Há muito que deixei de acreditar na discussão. Uma discussão não é mais do que dois monólogos que, como duas linhas paralelas, nunca chegam a tocar-se. Dizia Goethe que «Os adversários acreditam que nos refutam quando repetem a própria opinião e não consideram a nossa». Uma discussão será sempre uma luta onde uma das partes pretende sempre mostrar à outra de que tem razão. A partir daqui a água fica inquinada e imprópria para beber.
Claro que existe uma possibilidade para a discussão, uma possibilidade, digamos, falsificacionista: discutir, não para tentar mostrar ao outro que temos razão, mas para, graças ao outro, podermos vir a concluir que não temos razão. É por isso que eu gosto mais de ler opiniões contrárias às minhas. Estar a ler quem pensa como eu é estar a ler-me a mim mesmo, um exercício solipsista que não leva a lado nenhum. Eu posso ler, sim, alguém cujas ideias irei partilhar, mas neste caso são ideias que não possuía anteriormente. Mas isso é diferente. É fazer chegar ideias de outros até mim, não ver-me ao espelho através das ideias de outros, ou simplesmente usar as ideias dos outros para confirmar as minhas.
Defendo princípios que me recuso a discutir por considerar absolutamente sagrados e inalienáveis? Sim, defendo.

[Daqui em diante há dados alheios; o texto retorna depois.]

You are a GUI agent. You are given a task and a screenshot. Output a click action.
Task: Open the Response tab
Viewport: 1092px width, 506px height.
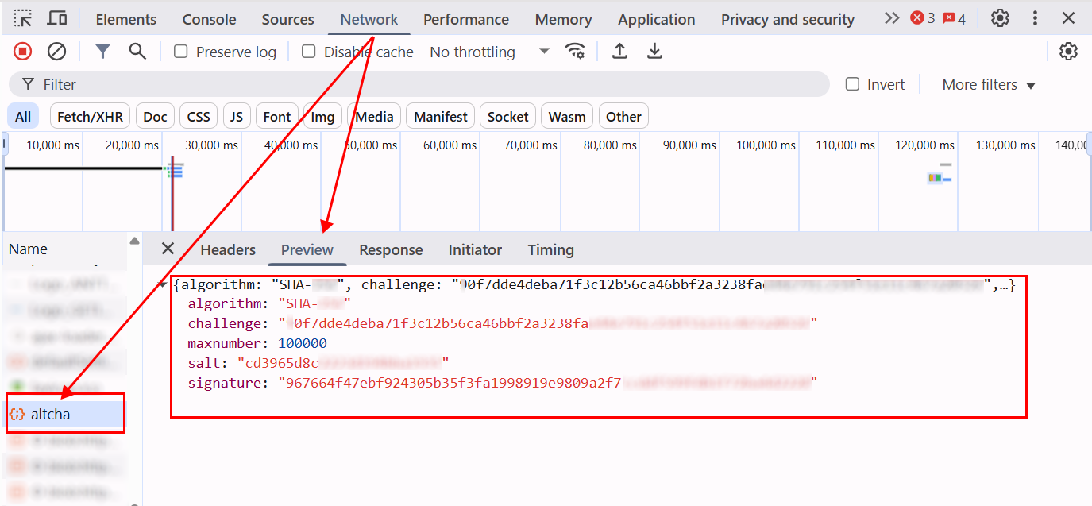391,249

Trata-se, porém, de princípios num plano arquitectonicamente  tão elevado que se tornam consensuais, como a segunda fórmula do imperativo categórico kantiano. Mas se sairmos desse plano tudo se torna pantanoso e discutível. Mas discutir o quê? Defender a todo o custo as nossas ideias como num ringue de boxe? Não vale a pena. Vale a pena, sim, ouvir os outros para podermos estar sempre a aferir a nossa ignorância onde menos esperamos encontrá-la.